L’Express : Pourquoi l’historien et le géographe que vous êtes a-t-il entrepris de raconter l’histoire de la centralisation française ?

Jean-Jacques Monnier : Parce que j’ai toujours été sensible aux inégalités entre les territoires, donc entre les populations, et que celles-ci ont plutôt tendance à s’aggraver. Il y avait moins de différences entre deux paysans du Moyen Age qu’aujourd’hui entre un habitant de la Creuse et un Parisien ! J’ai voulu comprendre pourquoi la France a choisi un modèle qui creuse les écarts…

On croit parfois que la centralisation aurait commencé avec le « jacobinisme » de la Révolution française. Selon vous, son origine est bien plus ancienne…
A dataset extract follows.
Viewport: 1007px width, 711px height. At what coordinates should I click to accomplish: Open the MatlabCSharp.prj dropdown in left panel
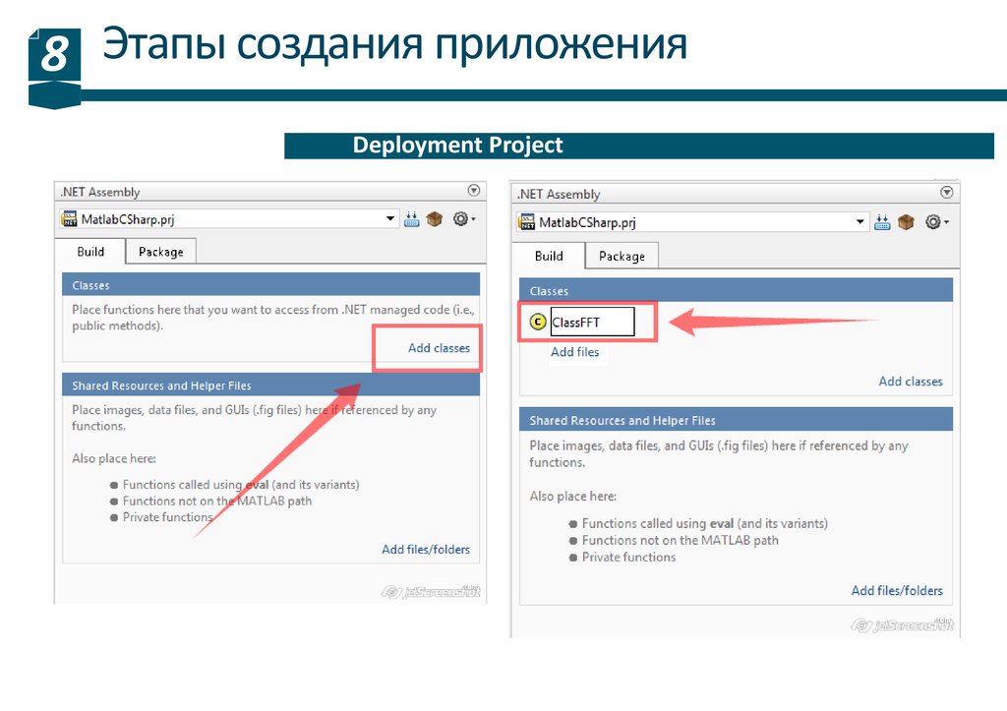point(391,219)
Je la fais en effet remonter à Hugues Capet, qui installe au pouvoir la dynastie des Capétiens. Or ce pouvoir ne naît pas n’importe où, mais dans le petit royaume des Francs, situé entre l’Oise et la Marne. Un royaume minuscule – l’équivalent de deux départements actuels – qui va s’emparer au fil des siècles de territoires de plus en plus éloignés en créant d’emblée une inégalité puisque son chef se proclame roi et dénie ce titre aux autres.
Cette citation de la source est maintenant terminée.